▶ What the task asks
Output, exactly and in full, the entries that appear below.

▶ Records for this exercise
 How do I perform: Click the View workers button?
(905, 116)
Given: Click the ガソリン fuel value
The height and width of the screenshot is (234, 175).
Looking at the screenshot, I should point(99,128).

▶ Final answer
 How do I perform: Click the View workers button?
(905, 116)
Given: Click the ガソリン fuel value
The height and width of the screenshot is (234, 175).
Looking at the screenshot, I should point(99,128).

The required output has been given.